Top 10 Books in Belle's Library

Anahita Padmanabhan ’18 / Emertainment Monthly Staff Writer
Princess Belle from Disney’s Beauty and the Beast is the book-lover we all aspire to be. She has it all—a crown, a smoking hot prince (to be played, allegedly, by Ryan Gosling), and now Emma Watson is going to portray her! Can life be better? Yes, it can, because Belle also has the library of our dreams. Here are Belle’s top ten books, in no particular order.

1. Pride and Prejudice by Jane Austen

Belle is a romantic, and nothing beats this classic love story. This story of an unexpected love between Elizabeth and Mr. Darcy is one for the ages. The writing is comedic, keeping Belle entertained, and the beautiful imagery transports her to a different world and time.

2. Harry Potter by J.K. Rowling

How can this not be one of Belle’s favorites? It has everything! A far-off place? Check. Daring fights? Magic spells? Check and check. There’s even a prince in disguise! A half-blood prince, but it counts. No further reason needed.

3. Jane Eyre by Charlotte Brontë

This is another classic romance novel that mirrors Belle’s life, making it one of the books Belle loves to read over and over again. The parallels between Jane and Rochester and Belle and Adam are hard to miss, and that’s why Belle loves this book.

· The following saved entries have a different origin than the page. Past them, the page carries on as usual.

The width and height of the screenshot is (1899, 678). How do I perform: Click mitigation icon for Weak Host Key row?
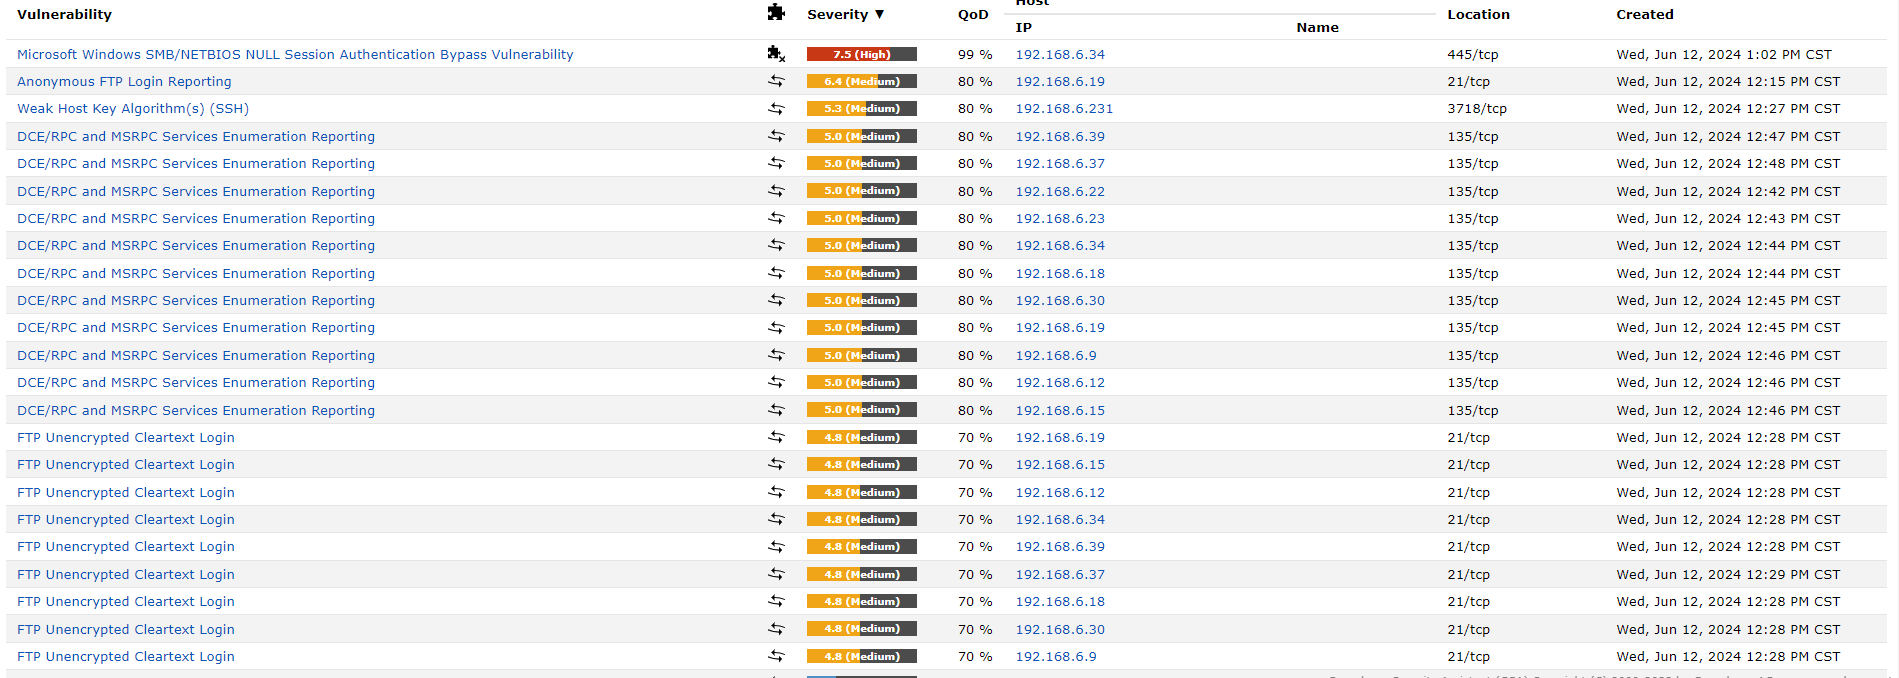[x=775, y=108]
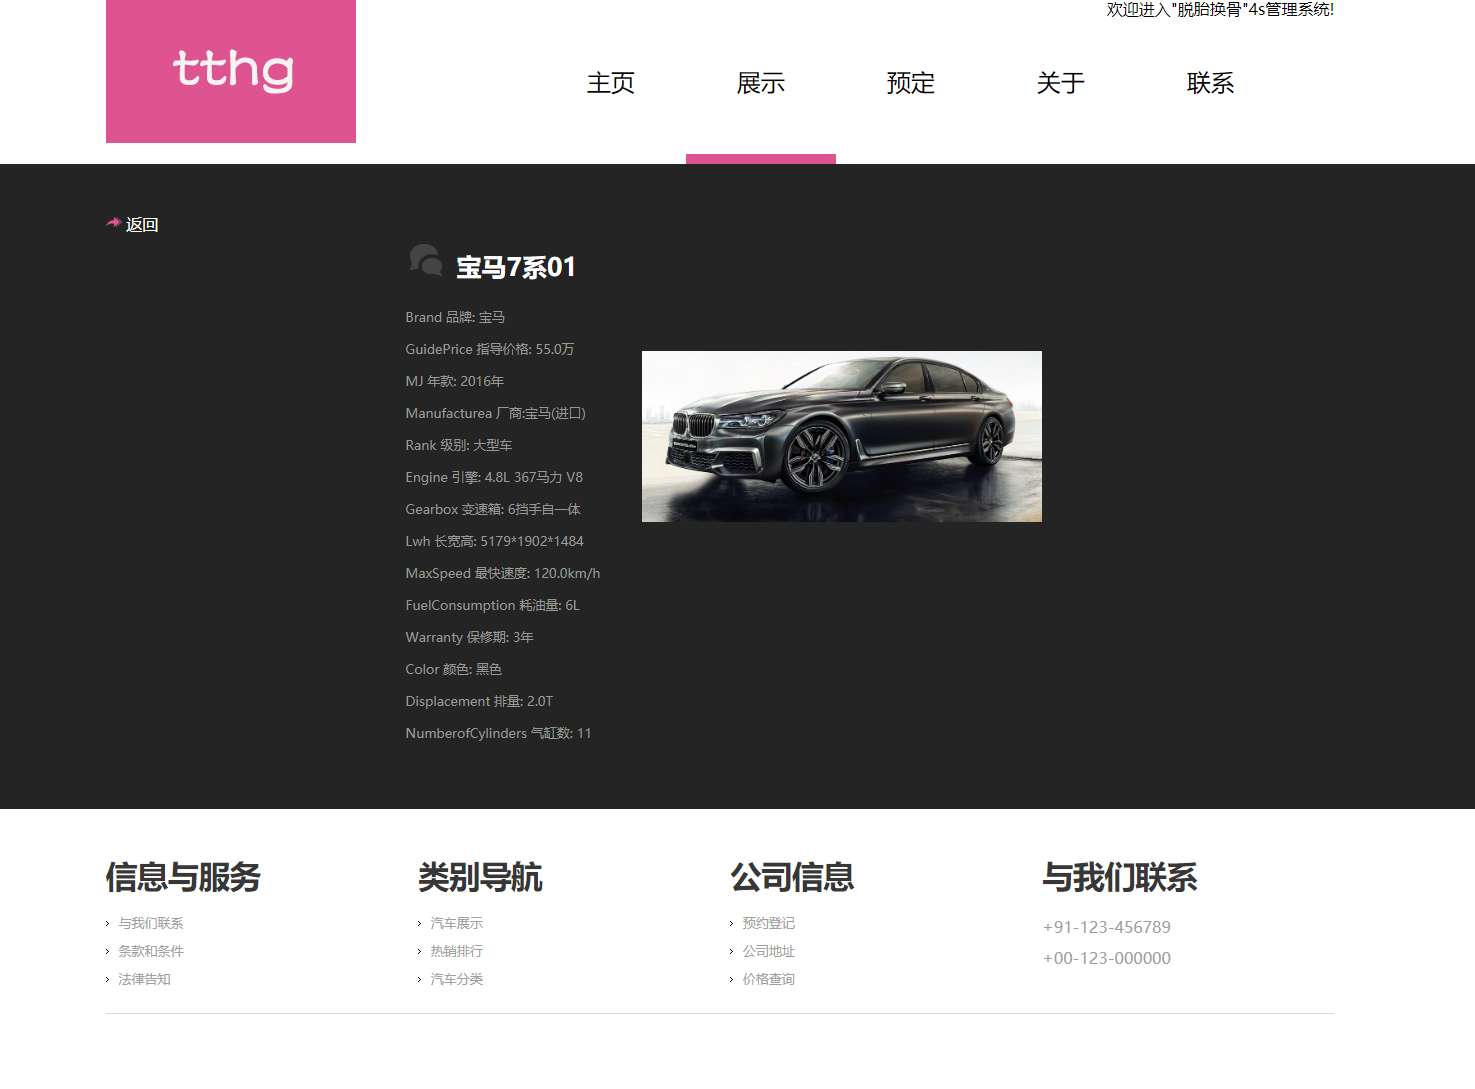
Task: Open the 关于 navigation menu item
Action: click(x=1061, y=84)
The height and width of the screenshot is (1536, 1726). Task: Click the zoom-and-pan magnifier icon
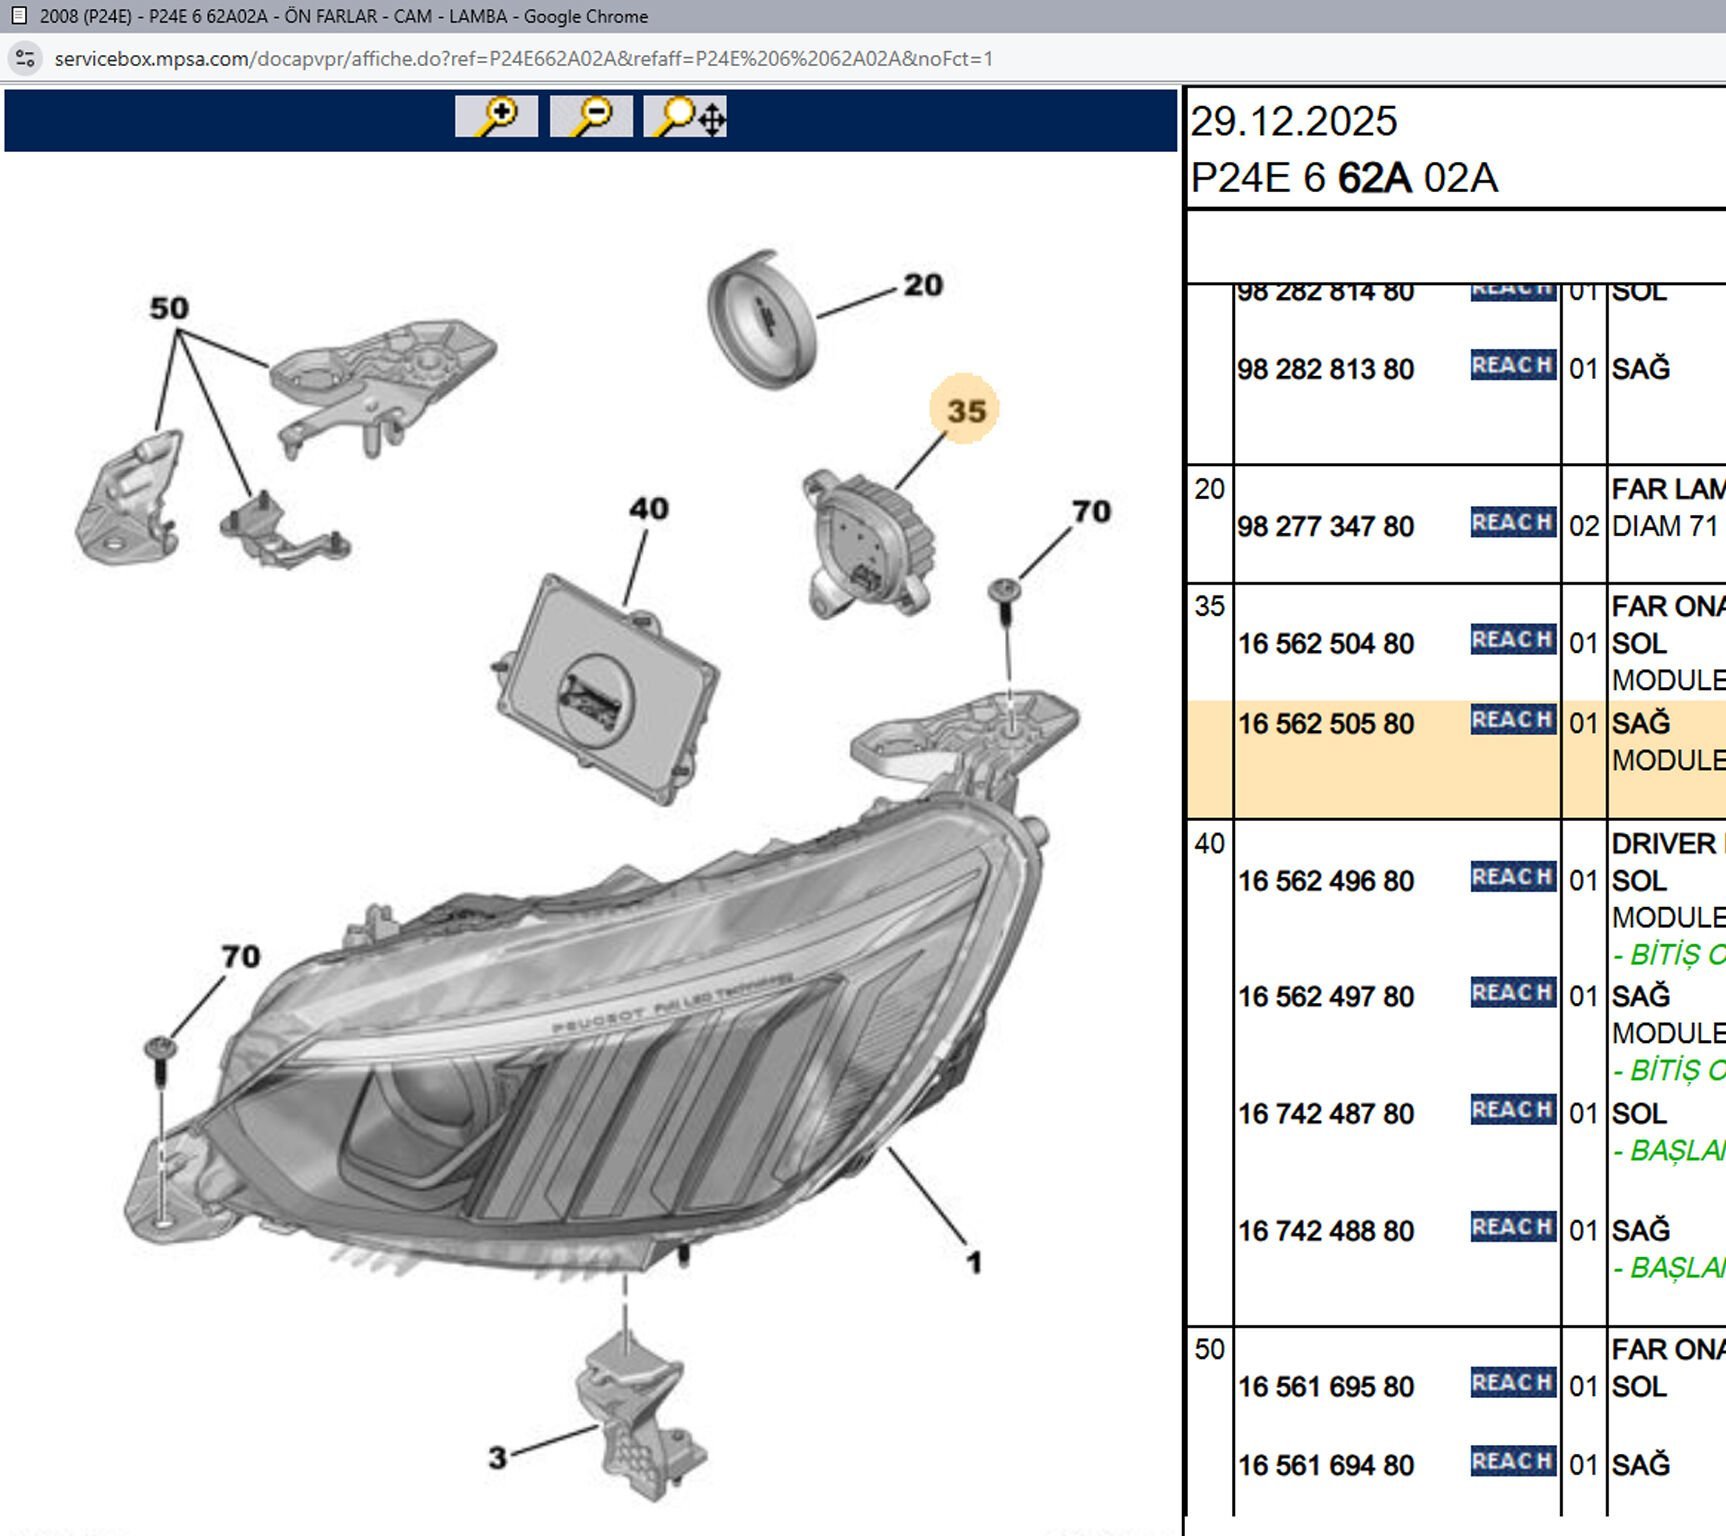point(685,116)
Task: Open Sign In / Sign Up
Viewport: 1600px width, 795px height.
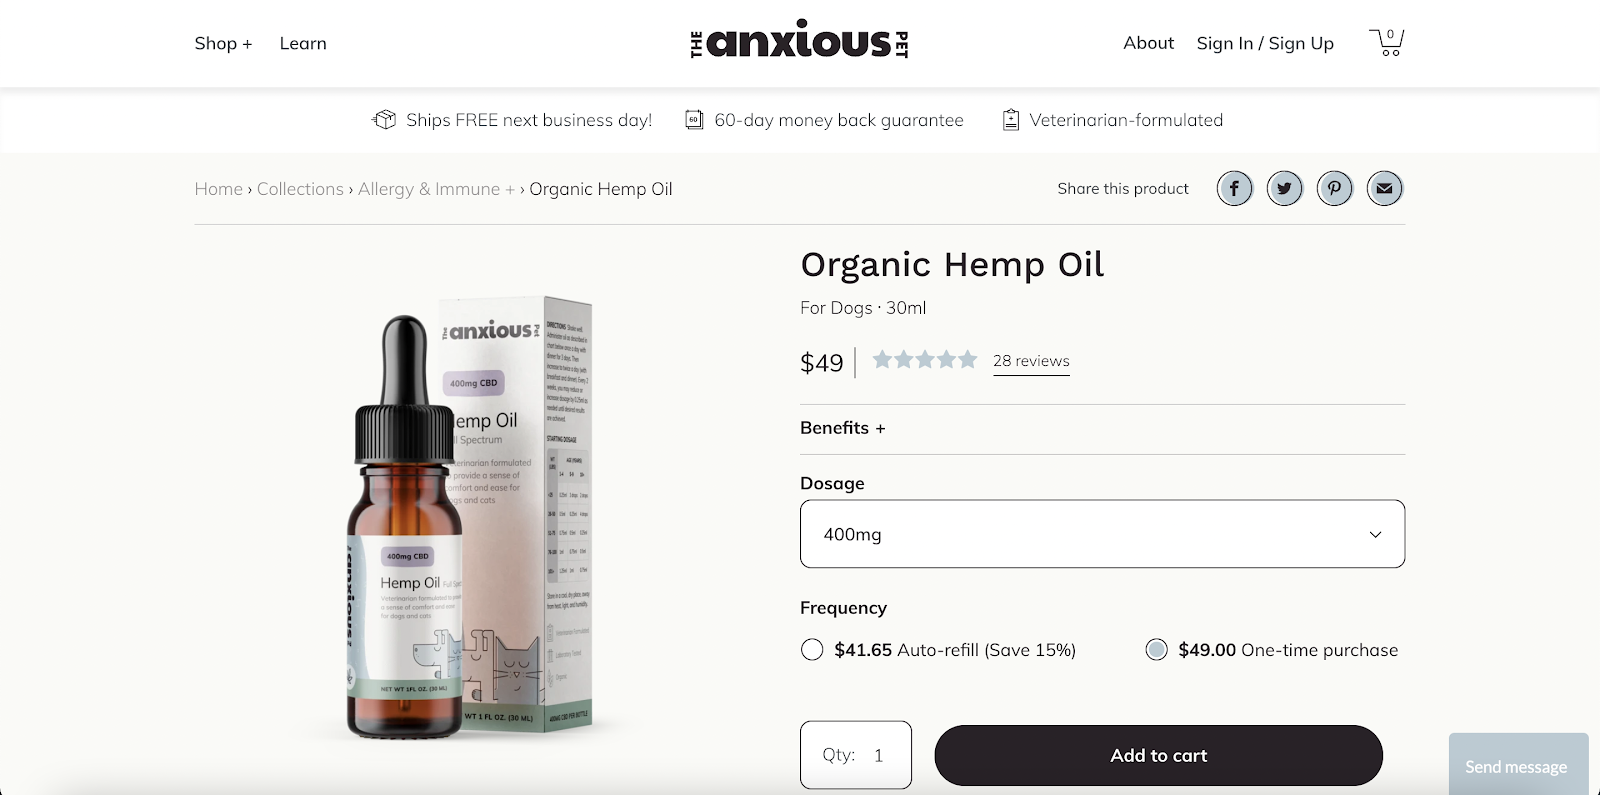Action: click(x=1265, y=43)
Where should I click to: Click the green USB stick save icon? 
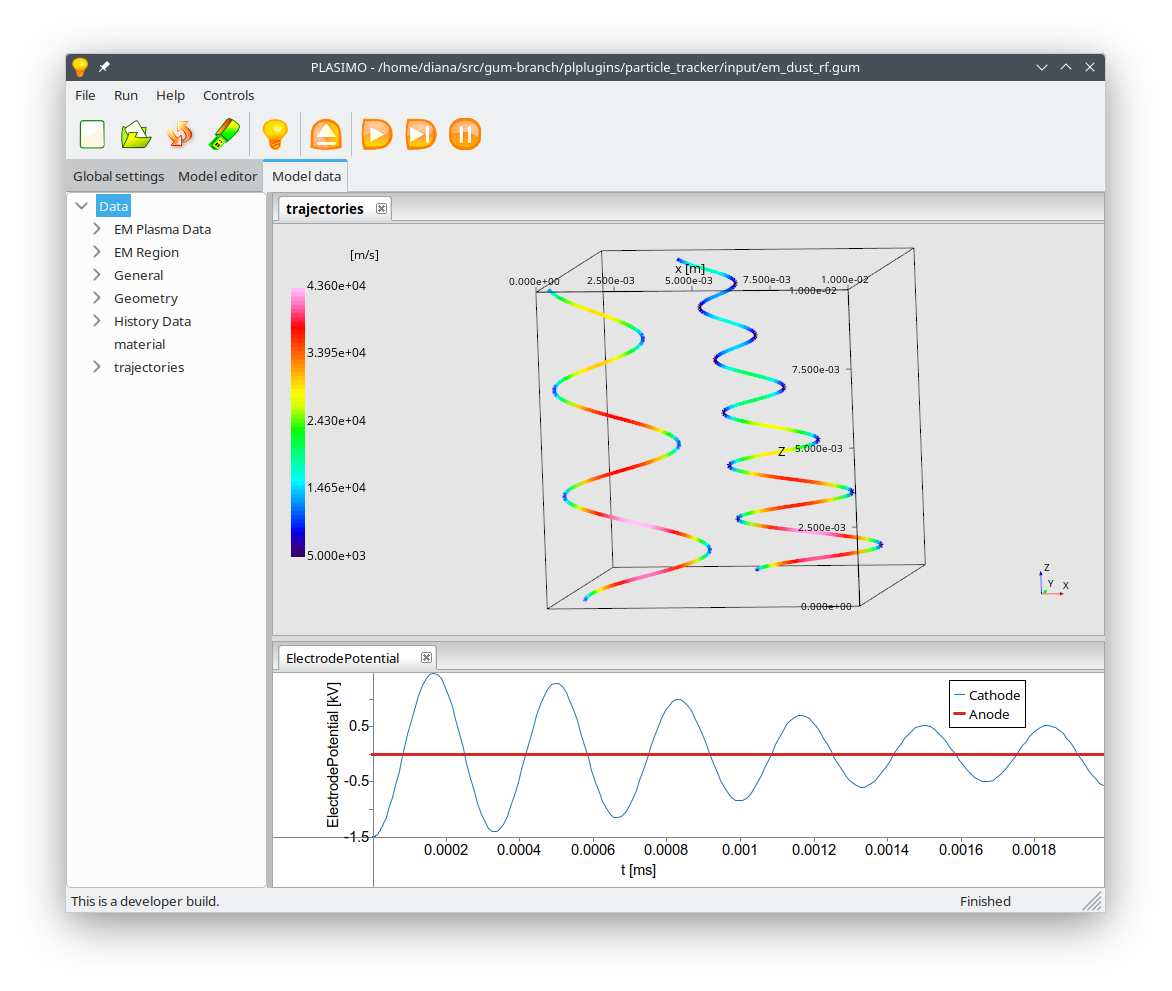click(x=224, y=134)
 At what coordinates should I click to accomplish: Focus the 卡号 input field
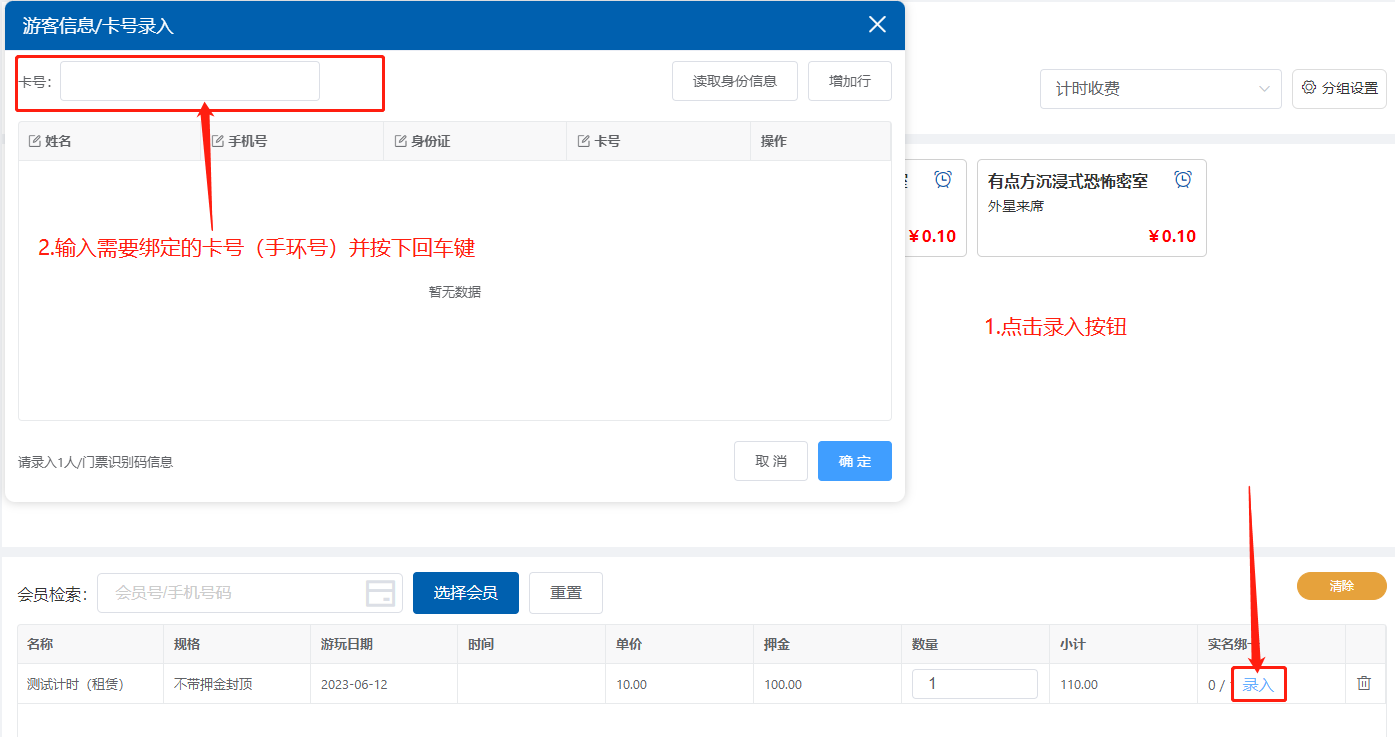click(x=190, y=81)
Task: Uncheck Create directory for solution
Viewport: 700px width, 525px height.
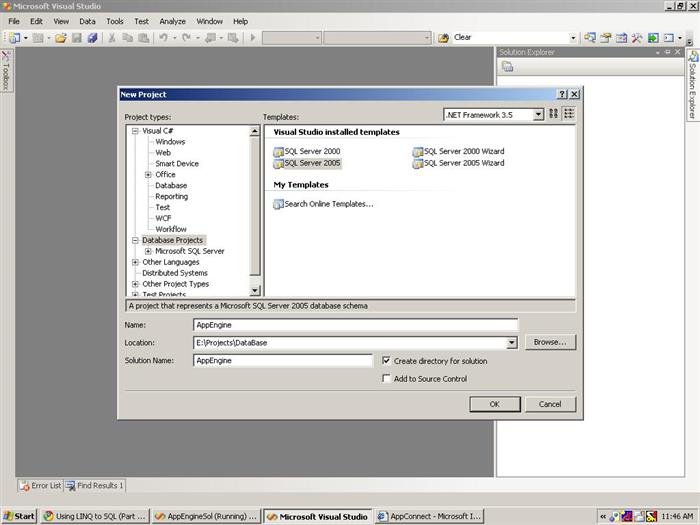Action: (x=386, y=361)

4. Les Misérables by Victor Hugo

This book is a testament to Belle’s French heritage. The story takes place before and during the June Rebellion in 1832 Paris. While the book may not be the happy book Belle would typically read, this book is an important one to Belle. The characters are very real and Belle felt connected to them since she first read the book; they are outcasts just like she was.

5. Phantom of the Opera by Gaston Leroux

This is another book that is similar to Belle’s life. Christine gets trapped with the Phantom in order to protect others. The Phantom hopes to get Christine to fall in love with him by keeping her there with him and eventually marries her. While the ending of the novel is not the same as Belle’s, the idea of a woman caring for a beast or phantom, which would make others cringe, is what draws Belle to the story.

6. The Help by Kathryn Stockett

This immensely popular book is definitely one of Belle’s favorites. A woman who is different from society and doesn’t shy away from that is part of what makes Belle so special. It’s what also makes Skeeter special. This story, written about a society that shuns and a woman who stands out against it, is one of Belle’s favorites.

7. The Selection by Kiera Cass

This series is like The Hunger Games meets The Bachelor. It’s about a girl who volunteers to go on a show to try to be the prince’s wife, despite not loving him, in order to help her family. She eventually falls in love with him. The idea of a daughter doing whatever she can for her family is very much like Belle’s story. And as it turns out, both Belle and The Selection’s protagonist, America, end up finding the loves of their lives.

8. A Little Princess by Frances Hodgson Burnett

This book is one that Belle will read to her kids. Belle relates to Sara because both only have their fathers, but end up losing them. While Belle eventually gets her father back, Sara never does—but Sara finds her own happy ending. The love that Captain Crewe has for his daughter mirrors the love Belle’s father has for her, and she loves this book for that very reason.

9. A Midsummer Nights Dream by William Shakespeare

This play never fails to make Belle laugh. The crazy mess that drives the plot is what makes this play one of Belle’s all-time favorites. It’s a classic Shakespearian work, with all the drama and wit that never bores Belle. Adam loves the play too; he surprisingly has a good sense of humor when it comes to magic spells.

10. Grimm’s Fairy Tales by Brothers Grimm

The dark, twisted nature of these tales is not something with which Belle would associate. But the thing is, Belle knows all the characters in the book, and she knows how their stories actually ended. The dark tone makes all those happy endings more special to her. Also, they are just really good stories.
Though we may all not be able to be Princess Belle, we can certainly read like her – and honestly, isn’t that close enough?